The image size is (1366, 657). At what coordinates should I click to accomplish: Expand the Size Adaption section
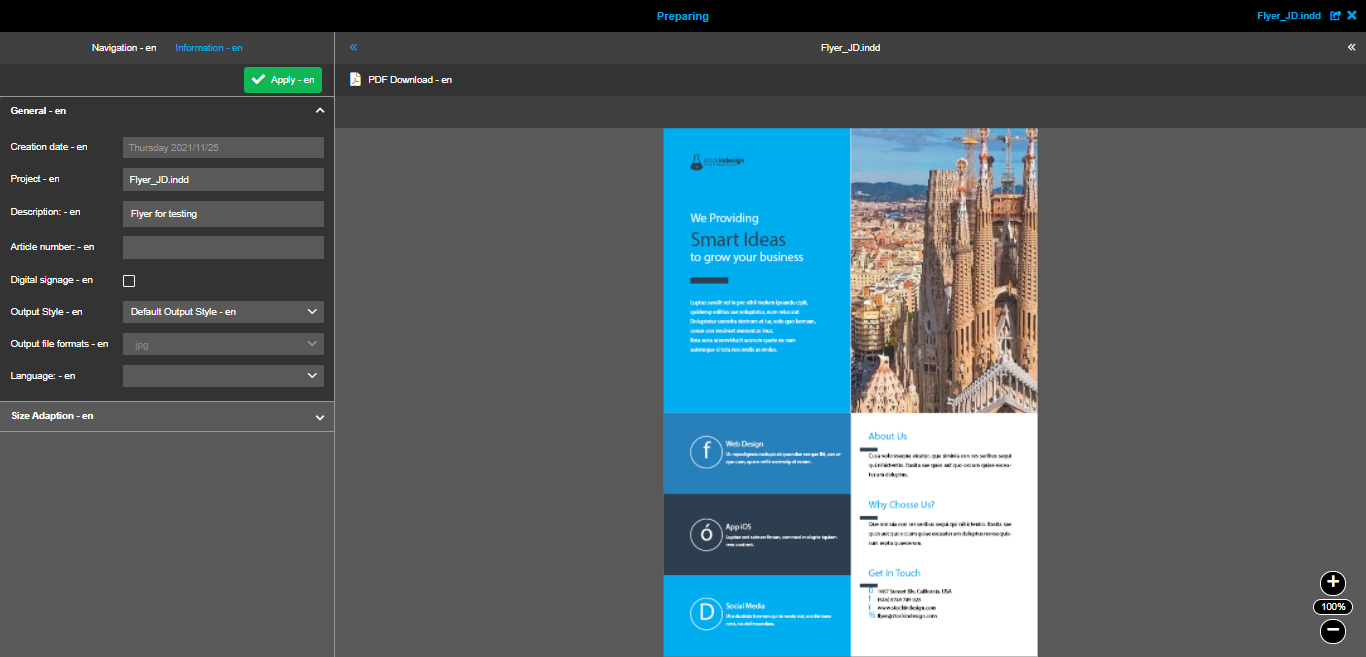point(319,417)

==

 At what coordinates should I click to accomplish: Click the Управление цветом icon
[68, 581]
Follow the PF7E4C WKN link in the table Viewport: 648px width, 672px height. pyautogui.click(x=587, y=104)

* * *

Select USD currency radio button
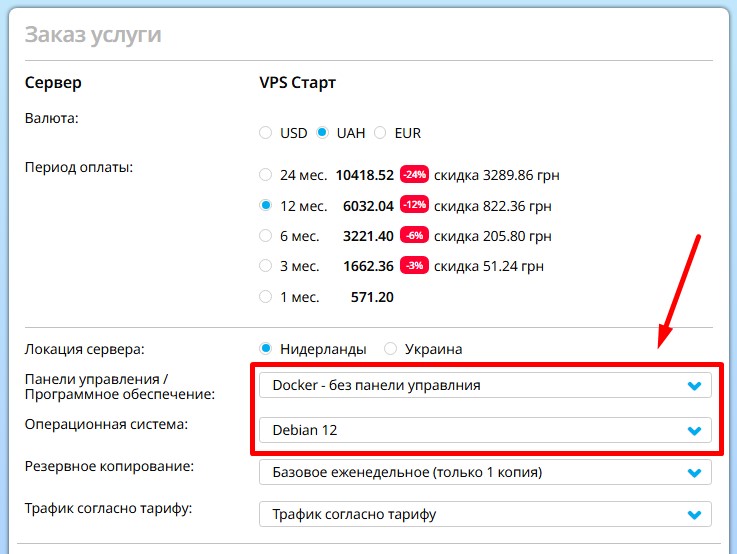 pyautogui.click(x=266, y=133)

→ Requirement
Would you please repeat exactly the lines above, starting at the line with "At what coordinates should I click to accomplish: Click" and stopping at the line with "Follow the PF7E4C", both included?

→ Result
 At what coordinates should I click to accomplish: Click the Управление цветом icon
[68, 581]
Follow the PF7E4C WKN link in the table Viewport: 648px width, 672px height. pyautogui.click(x=587, y=104)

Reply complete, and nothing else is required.